Another concern is that the recruitment of cases and controls may introduce selection bias. Some cases may have been unidentified in our study, for example those who were diagnosed in private clinics not participating in our studies. However, considering the structure of the public Swedish health care system, which provides equal free of charge access to medical services for all Swedish citizens, we believe almost all cases of MS are referred to neurological units and it is therefore not likely that the relatively few unidentified cases would cause a substantial bias in our calculations. In EIMS, the proportion of responders with regard to participation in the study was 91 % for cases and 69 % for controls and in GEMS, the proportion of responders was 82 % for cases and 66 % for controls. A potential selection bias may result from the relatively high proportion of non-responder among the controls. However, this bias is probably modest because life style habits such as prevalence of smoking and snuff use and the pattern of alcohol consumption among the controls was consistent with that expected for the general population in similar ages [11]. Furthermore, the proportion of controls who reported a high education was almost the same as the proportion of the Swedish population with a university degree in similar ages. Likewise, the distribution of socioeconomic status among controls was in line with that of the general population [11].

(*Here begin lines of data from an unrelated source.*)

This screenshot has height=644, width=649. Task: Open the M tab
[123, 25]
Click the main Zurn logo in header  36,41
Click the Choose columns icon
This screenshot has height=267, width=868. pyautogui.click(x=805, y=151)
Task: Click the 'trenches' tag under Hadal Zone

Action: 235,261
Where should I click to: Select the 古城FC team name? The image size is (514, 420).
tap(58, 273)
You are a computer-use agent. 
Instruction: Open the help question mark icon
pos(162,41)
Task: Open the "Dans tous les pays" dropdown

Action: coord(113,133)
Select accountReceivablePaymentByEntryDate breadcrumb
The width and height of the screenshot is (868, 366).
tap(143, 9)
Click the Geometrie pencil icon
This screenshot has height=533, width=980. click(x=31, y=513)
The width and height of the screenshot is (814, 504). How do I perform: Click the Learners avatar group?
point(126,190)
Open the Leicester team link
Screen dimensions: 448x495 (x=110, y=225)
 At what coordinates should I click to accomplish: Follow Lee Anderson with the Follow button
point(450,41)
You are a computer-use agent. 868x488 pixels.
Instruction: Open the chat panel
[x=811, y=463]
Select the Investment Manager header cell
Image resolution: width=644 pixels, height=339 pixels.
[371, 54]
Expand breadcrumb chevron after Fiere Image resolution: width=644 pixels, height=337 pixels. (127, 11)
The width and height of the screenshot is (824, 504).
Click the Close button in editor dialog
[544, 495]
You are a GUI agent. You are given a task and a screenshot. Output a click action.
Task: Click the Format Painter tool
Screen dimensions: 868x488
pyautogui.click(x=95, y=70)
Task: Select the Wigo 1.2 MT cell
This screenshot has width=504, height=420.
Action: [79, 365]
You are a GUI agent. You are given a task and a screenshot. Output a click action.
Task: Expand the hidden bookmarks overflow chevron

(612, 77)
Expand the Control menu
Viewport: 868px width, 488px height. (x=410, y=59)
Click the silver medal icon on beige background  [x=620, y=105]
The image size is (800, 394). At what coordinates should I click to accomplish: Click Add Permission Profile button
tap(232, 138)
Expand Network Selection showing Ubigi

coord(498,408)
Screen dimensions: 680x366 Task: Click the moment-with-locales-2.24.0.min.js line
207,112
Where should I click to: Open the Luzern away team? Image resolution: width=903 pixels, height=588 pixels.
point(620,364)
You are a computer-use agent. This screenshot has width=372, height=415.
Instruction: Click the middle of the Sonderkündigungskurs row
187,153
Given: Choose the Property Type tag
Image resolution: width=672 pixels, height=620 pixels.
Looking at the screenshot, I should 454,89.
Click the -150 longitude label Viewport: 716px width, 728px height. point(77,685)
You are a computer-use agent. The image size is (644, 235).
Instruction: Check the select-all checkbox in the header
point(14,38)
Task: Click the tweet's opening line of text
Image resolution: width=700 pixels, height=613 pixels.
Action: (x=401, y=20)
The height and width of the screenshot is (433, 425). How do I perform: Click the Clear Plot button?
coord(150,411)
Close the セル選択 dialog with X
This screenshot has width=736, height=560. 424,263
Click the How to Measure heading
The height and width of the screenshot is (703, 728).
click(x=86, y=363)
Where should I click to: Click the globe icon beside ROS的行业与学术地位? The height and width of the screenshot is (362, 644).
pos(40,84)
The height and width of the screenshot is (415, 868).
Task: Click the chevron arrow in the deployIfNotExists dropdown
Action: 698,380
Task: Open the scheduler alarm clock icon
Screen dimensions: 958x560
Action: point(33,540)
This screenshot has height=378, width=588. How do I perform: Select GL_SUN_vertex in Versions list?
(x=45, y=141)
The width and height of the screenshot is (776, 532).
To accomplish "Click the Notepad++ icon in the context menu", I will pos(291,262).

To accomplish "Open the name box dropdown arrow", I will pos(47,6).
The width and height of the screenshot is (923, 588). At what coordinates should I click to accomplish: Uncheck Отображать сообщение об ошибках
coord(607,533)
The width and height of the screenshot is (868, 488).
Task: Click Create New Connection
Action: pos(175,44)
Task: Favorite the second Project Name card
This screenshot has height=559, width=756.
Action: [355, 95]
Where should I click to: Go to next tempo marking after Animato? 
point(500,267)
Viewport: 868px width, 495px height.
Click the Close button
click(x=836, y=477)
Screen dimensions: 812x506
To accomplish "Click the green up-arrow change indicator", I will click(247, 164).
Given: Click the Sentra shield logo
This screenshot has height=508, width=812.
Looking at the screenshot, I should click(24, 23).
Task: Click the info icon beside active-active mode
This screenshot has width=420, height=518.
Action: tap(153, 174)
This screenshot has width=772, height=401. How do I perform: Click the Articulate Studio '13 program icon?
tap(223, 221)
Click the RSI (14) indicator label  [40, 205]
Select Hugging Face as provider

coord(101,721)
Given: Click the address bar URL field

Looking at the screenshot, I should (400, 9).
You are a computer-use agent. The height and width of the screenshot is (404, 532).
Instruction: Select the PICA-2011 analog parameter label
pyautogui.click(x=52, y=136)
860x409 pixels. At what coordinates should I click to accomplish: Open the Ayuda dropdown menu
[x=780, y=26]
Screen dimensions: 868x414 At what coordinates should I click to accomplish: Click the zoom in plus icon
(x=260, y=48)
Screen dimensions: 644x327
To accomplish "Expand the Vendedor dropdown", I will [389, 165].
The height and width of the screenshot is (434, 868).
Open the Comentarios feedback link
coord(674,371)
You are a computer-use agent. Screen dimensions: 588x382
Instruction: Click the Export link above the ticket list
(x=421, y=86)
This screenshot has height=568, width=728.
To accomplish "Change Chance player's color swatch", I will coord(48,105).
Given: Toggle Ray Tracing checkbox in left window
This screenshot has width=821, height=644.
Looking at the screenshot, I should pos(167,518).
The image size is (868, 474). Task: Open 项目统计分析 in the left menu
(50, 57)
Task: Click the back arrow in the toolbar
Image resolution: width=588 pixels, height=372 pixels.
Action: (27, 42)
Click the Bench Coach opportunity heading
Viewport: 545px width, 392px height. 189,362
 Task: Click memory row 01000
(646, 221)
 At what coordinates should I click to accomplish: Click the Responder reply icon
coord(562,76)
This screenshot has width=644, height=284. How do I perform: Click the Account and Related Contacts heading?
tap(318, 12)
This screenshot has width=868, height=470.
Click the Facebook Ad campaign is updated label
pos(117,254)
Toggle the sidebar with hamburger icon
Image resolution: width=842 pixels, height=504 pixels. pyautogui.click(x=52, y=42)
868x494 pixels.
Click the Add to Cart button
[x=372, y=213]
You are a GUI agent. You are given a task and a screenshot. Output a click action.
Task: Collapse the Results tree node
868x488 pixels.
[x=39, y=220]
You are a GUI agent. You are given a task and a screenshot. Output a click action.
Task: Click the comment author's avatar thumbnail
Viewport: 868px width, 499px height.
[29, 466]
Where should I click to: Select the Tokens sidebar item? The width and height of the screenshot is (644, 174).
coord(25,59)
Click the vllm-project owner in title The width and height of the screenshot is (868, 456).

Cigarette smoke causes oxidative stress and proinflammatory responses in cells of the lung. Furthermore, post-translational modifications of proteins in the lungs occur as a consequence of smoking which may profoundly affect their antigenicity [12, 13]. It is thus possible that the mechanism linking smoking and MS susceptibility involves autoimmunity against proteins with post-translational modifications that are cross-reactive with CNS antigens. This hypothesis is supported by several recent findings. Smoking, but not use of moist snuff, increases MS risk, suggesting that it is not a systemic tobacco effect that alters the risk, but lung irritation [4]. Autoimmune memory cells are present and available for triggering in the lungs. In EAE studies, these cells strongly proliferate after local stimulation of the lungs and, after assuming migratory properties, reach the CNS with inflammation as a consequence [14]. Furthermore, both with regard to risk of MS and rheumatoid arthritis, interactions may exist between smoking, HLA alleles, and autoimmunity to posttranslationally modified proteins [15, 16]. This is consistent with class II allele specific recognition of particular altered self peptides in the lungs, with ensuing organ specific inflammatory disease depending on preferential peptide binding by allelic variants of class II molecules. The hypothesis of the pivotal role of the lungs in smoking-associated MS susceptibility is in line with our findings that cumulative dose of smoking increases the risk of MS in a dose response manner and that the age of the exposure is not crucial.

In conclusion, smoking affects MS risk regardless of age at smoking debut. There is a clear dose response association between cumulative dose of smoking and MS risk. Both duration and intensity of smoking seem to independently contribute to the increased risk of MS. However, the detrimental effect of smoking slowly abates after smoking cessation regardless of the cumulative dose of smoking.